_Work to be completed_
Convert the rows into a JSON list of strings with one string per line, beginning at the line that contains "Open the Analyze menu" and stopping after the line that contains "click(x=205, y=571)". Omit blank lines and leave the pictures out of the answer.

Stored items from a collection
>> begin

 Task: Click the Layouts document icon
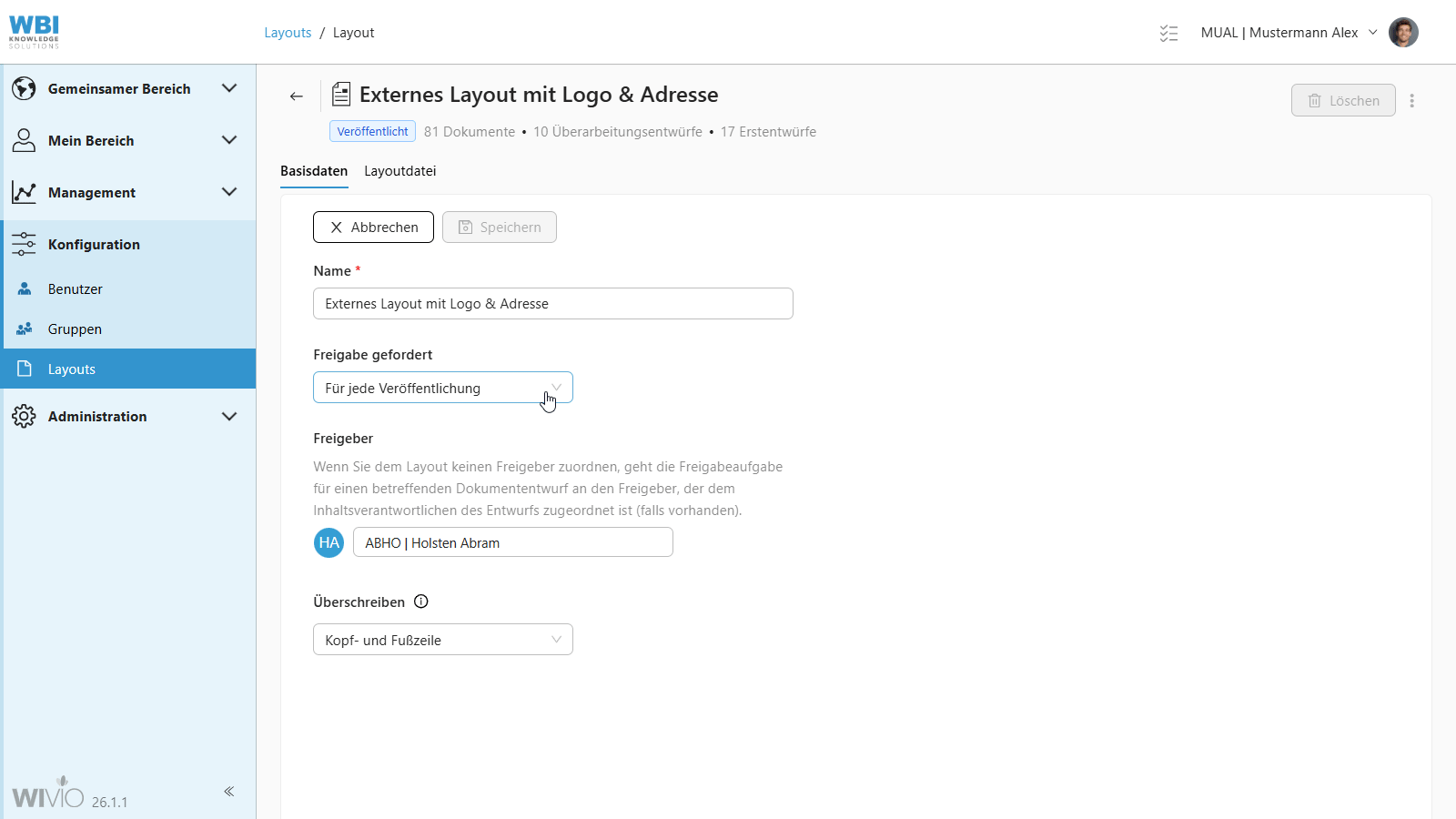click(x=23, y=369)

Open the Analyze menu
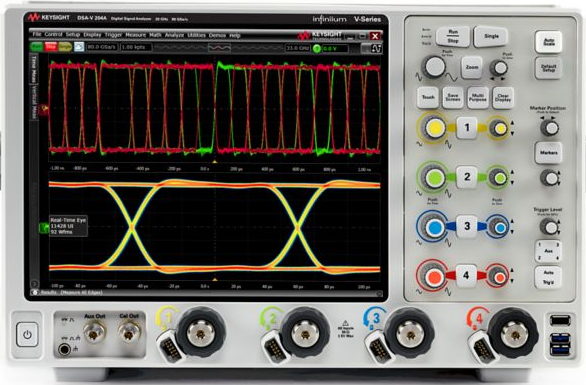click(174, 35)
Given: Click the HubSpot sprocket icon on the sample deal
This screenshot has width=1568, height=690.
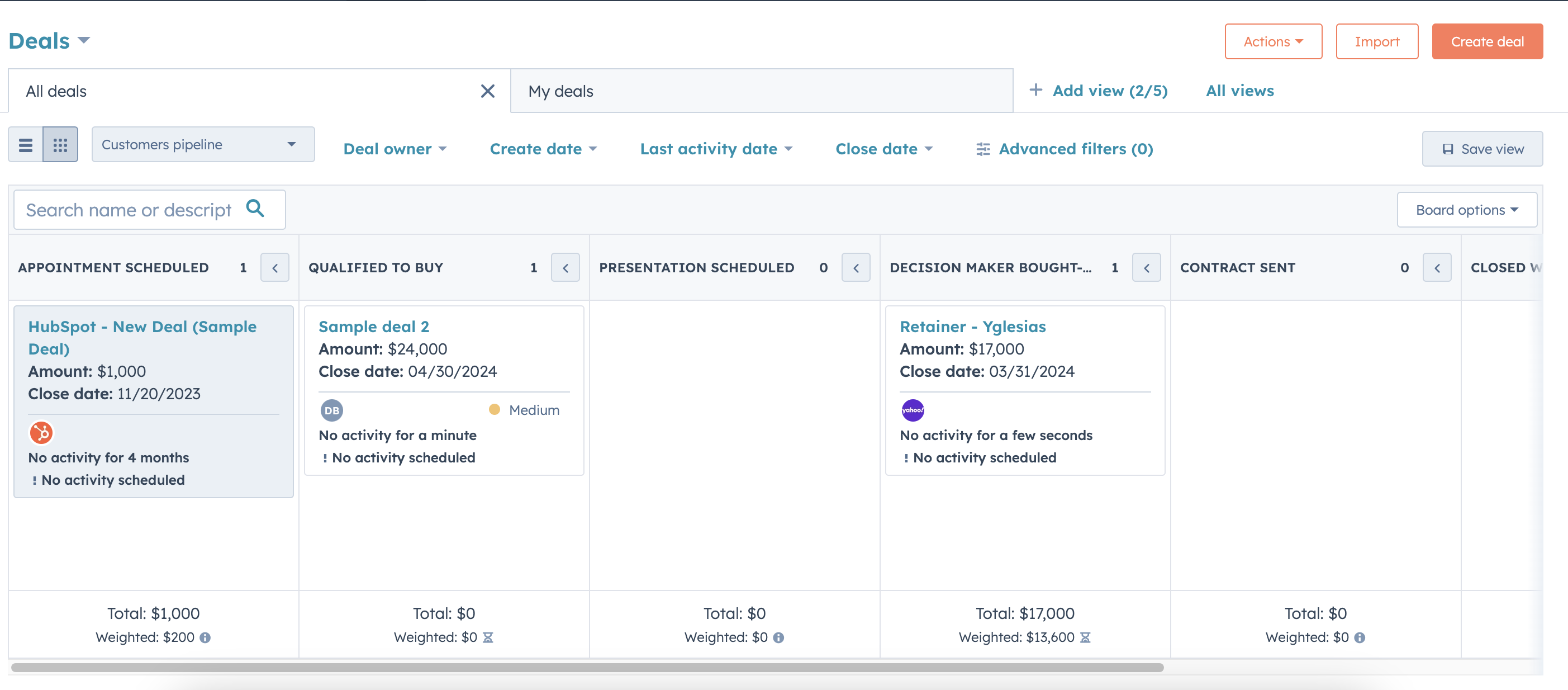Looking at the screenshot, I should (x=41, y=433).
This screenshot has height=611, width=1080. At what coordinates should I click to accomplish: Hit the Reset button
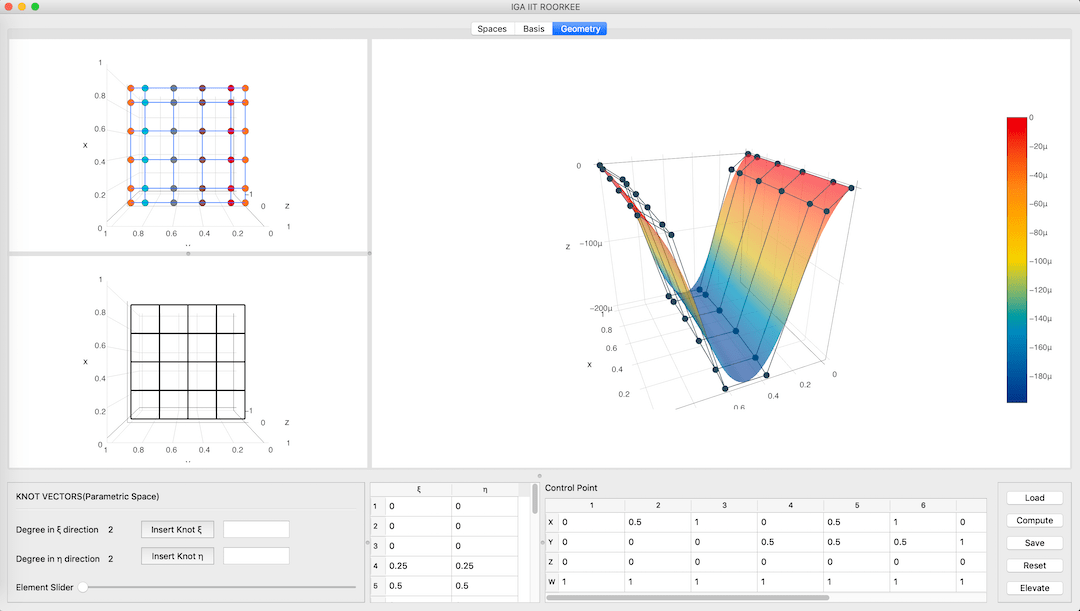[x=1034, y=565]
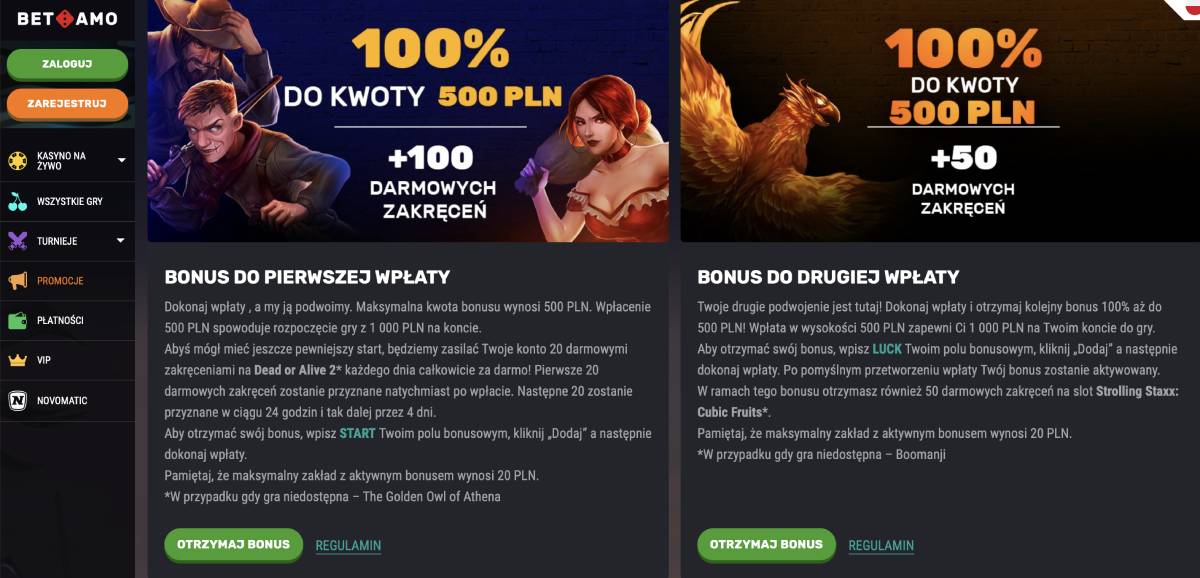
Task: Select the megaphone Promocje icon
Action: [18, 281]
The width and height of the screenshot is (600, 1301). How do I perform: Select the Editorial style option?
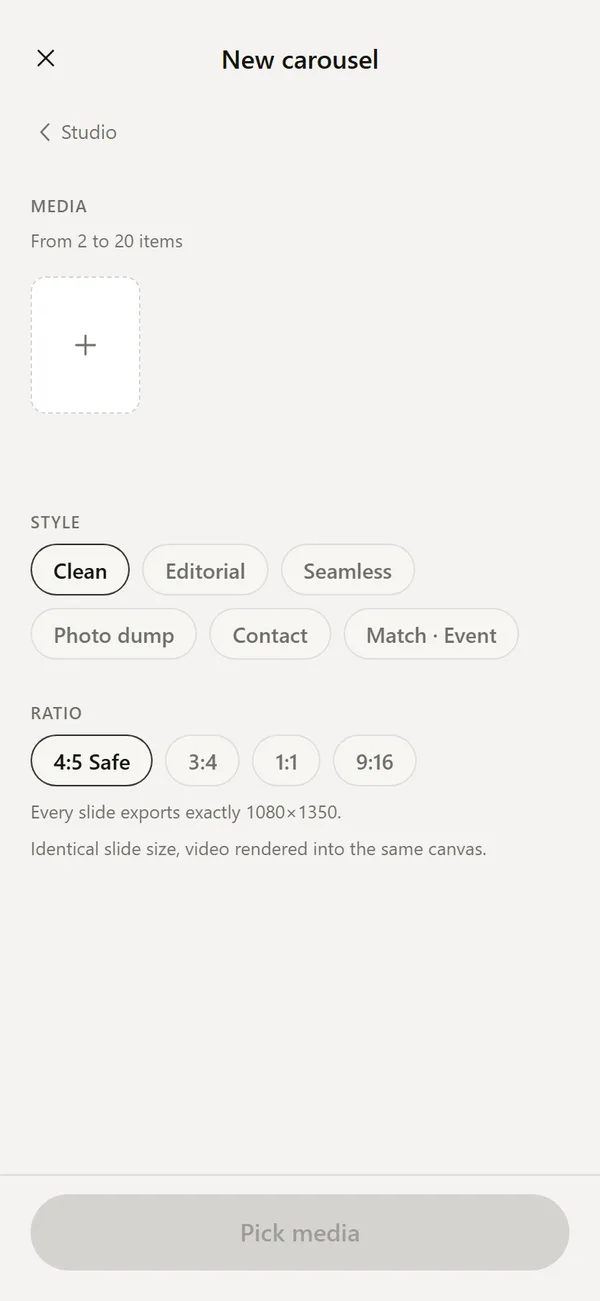click(x=205, y=571)
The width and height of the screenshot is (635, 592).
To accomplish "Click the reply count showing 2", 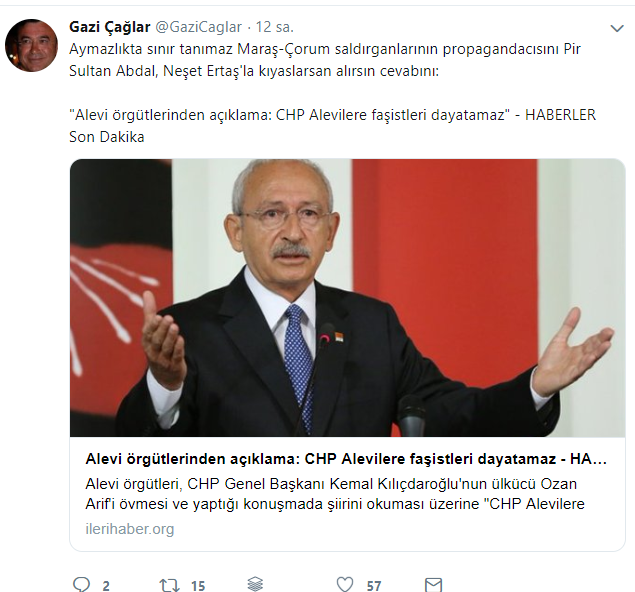I will pyautogui.click(x=106, y=586).
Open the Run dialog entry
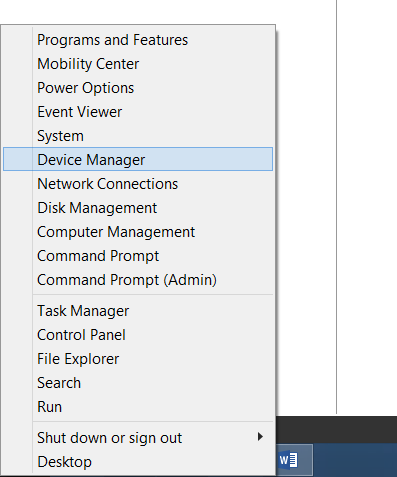The width and height of the screenshot is (397, 477). (138, 407)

>> end

_Result of the exercise_
[
  "Open the Analyze menu",
  "click(174, 35)",
  "Given: Click the HubSpot sprocket icon on the sample deal",
  "This screenshot has width=1568, height=690.",
  "Looking at the screenshot, I should (x=41, y=433).",
  "This screenshot has height=611, width=1080. At what coordinates should I click to accomplish: Hit the Reset button",
  "[x=1034, y=565]",
  "Task: Select the megaphone Promocje icon",
  "Action: [18, 281]",
  "The width and height of the screenshot is (600, 1301). How do I perform: Select the Editorial style option?",
  "click(x=205, y=571)"
]